Henrik Schwiedeßen: Welche innovativen Technologien gibt es bereits, um das Risiko für Diabetes und Herz-Kreislauf-Erkrankungen zu minimieren?
Prof. Dr. Anna Köttgen: Es gibt inzwischen viele Apps zur Förderung von gesundem Verhalten. Schon eine Schrittzähler-App kann als Ansporn für mehr körperliche Bewegung dienen. Aber auch im Bereich Sport und Ernährung gibt es eine Vielzahl digitaler Anwendungen, die zu einer Verhaltensänderung motivieren können, um damit gesundheitliche Risiken zu minimieren. In der NAKO untersuchen wir bei einem Teil der Teilnehmenden ebenfalls zusätzliche Technologien, zum Beispiel ein Akzelerometer zur Erfassung der körperlichen Aktivität oder einen mobilen Sensor, der den Zuckerspiegel im Blut kontinuierlich erfassen kann. Es ist eines der erklärten Ziele der NAKO, zu erforschen, wie der Einsatz solcher Technologien einen Beitrag zur Prävention von Volkskrankheiten leisten kann.
Henrik Schwiedeßen: Soziale Faktoren wie Einkommen, Bildung und Wohnverhältnisse beeinflussen die Gesundheit maßgeblich. Wie können politische und gesellschaftliche Maßnahmen dazu beitragen, gesundheitliche Ungleichheiten zu reduzieren?
Dr. Jasmin Kiekert: Ich glaube, dass es zunächst ein Bewusstsein dafür geben muss, dass es diese Ungleichheiten überhaupt gibt. Lassen Sie mich ein Beispiel nennen: Der fettreiche Schweinebraten, ein Kilo für 7,99 Euro beim Discounter im Angebot, ist im Vergleich zum Rumpsteak vom regionalen Metzger für 34,99 Euro pro Kilo schon ein wesentlicher Anhaltspunkt. Mit „gutem“ Fleisch ist ein Preis assoziiert, den man sich leisten können muss. Viele Fertiggerichte, Tiefkühl-Pizzen, Pommes und Ähnliches, sind günstig, aber aufgrund eines hohen Zucker- und Kohlenhydratgehalts sehr ungesund. Frischer Fisch und Käse sind bei guter Qualität deutlich teurer als Tiefkühlware oder verpackt aus dem Selbstbedienungsbereich. Frisches Obst und Gemüse sind nicht nur teurer geworden, sondern sie müssen ja auch zubereitet werden – und man muss wissen, wie man sie zubereitet. Gleichzeitig dürfen die kulturellen Aspekte nicht außer Acht gelassen werden. Hier gibt es Unterschiede in der Zubereitung der Speisen, wie etwa das Frittieren, die zu berücksichtigen sind und sensibel thematisiert werden müssen.
Henrik Schwiedeßen: Gesetzliche Vorgaben und gesundheitspolitische Initiativen können das Verhalten der Bevölkerung beeinflussen. Welche politischen Maßnahmen könnten dazu beitragen, die Prävention von Volkskrankheiten zu stärken?

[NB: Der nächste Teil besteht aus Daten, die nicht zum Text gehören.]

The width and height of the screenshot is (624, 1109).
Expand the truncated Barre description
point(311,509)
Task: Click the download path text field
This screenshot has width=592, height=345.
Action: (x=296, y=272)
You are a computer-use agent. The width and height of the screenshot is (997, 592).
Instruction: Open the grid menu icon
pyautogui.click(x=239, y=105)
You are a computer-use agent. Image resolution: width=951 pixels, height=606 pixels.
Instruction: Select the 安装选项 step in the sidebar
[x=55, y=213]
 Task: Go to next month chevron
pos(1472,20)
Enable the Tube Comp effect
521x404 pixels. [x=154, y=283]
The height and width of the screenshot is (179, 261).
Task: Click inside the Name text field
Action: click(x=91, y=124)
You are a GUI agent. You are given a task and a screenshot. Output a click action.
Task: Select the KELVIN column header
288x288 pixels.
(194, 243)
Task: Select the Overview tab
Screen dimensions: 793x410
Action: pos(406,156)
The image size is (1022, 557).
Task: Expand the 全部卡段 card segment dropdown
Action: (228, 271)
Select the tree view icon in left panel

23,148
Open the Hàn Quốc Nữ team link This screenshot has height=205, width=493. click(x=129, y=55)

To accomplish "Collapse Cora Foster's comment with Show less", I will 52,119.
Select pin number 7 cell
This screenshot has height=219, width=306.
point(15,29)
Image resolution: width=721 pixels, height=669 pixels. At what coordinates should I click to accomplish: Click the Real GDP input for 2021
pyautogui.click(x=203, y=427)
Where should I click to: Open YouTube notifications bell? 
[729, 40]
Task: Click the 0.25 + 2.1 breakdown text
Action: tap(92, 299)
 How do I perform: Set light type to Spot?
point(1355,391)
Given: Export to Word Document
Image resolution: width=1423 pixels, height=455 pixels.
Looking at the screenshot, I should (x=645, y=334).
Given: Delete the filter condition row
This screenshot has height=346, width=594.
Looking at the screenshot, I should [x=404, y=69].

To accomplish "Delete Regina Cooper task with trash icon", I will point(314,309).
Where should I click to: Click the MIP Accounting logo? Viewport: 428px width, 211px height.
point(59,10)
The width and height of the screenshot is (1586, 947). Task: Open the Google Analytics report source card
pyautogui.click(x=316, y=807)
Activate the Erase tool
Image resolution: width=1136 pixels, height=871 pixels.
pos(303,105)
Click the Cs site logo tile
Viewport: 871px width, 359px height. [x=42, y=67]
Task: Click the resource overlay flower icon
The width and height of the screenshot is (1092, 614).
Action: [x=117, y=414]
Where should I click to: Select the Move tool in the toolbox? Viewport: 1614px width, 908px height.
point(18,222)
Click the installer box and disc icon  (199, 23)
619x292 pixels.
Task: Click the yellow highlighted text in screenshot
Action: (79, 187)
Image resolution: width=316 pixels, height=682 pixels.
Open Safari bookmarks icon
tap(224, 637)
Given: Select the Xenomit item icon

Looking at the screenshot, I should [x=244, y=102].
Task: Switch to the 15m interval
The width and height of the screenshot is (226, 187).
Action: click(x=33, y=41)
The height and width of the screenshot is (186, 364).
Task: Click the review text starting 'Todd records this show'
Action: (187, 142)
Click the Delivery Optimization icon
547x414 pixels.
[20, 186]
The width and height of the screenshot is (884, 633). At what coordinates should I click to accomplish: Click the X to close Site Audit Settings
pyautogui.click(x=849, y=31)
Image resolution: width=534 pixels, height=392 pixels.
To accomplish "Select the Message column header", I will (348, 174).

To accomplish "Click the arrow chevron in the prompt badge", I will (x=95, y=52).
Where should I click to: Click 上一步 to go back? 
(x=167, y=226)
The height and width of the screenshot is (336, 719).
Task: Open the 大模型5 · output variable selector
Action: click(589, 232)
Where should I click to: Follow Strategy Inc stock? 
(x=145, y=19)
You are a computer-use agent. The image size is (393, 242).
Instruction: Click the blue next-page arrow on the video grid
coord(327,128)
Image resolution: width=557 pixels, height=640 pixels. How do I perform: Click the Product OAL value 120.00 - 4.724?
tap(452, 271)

Dr. Jasmin Kiekert: Für mich persönlich würde beispielsweise eine Zuckersteuer, wie sie in Großbritannien bereits 2018 eingeführt wurde, dazu führen, dass Soft- und Energydrinks deutlich weniger konsumiert werden. In einer Studie aus dem Jahr 2023 hat sich gezeigt, dass durch eine solche Zuckersteuer tausende Typ-2-Diabetes-Fälle verhindert werden können. Lassen Sie es mich so ausdrücken: Süß muss unattraktiver werden und dies kann durch deutlich höhere Preise funktionieren. Gleichzeitig ist es wichtig, bereits in den Kitas und Schulen das Thema Gesundheit zu verankern und entsprechende Angebote in den Unterricht zu integrieren. Eine gesundheitspolitische Initiative sollte in ein gesamtpolitisches Konzept integriert sein, das über den Bereich Gesundheit hinausgeht und auch soziale Faktoren wie Bildung und Einkommen mit in die Betrachtung einbezieht.
Henrik Schwiedeßen: Das war ein sehr ausführliches und informatives Interview. Vielen Dank hierfür.
Dr. Jasmin Kiekert: Sehr gerne. Über dieses Thema sollte man sehr ausführlich und aufklärend sprechen.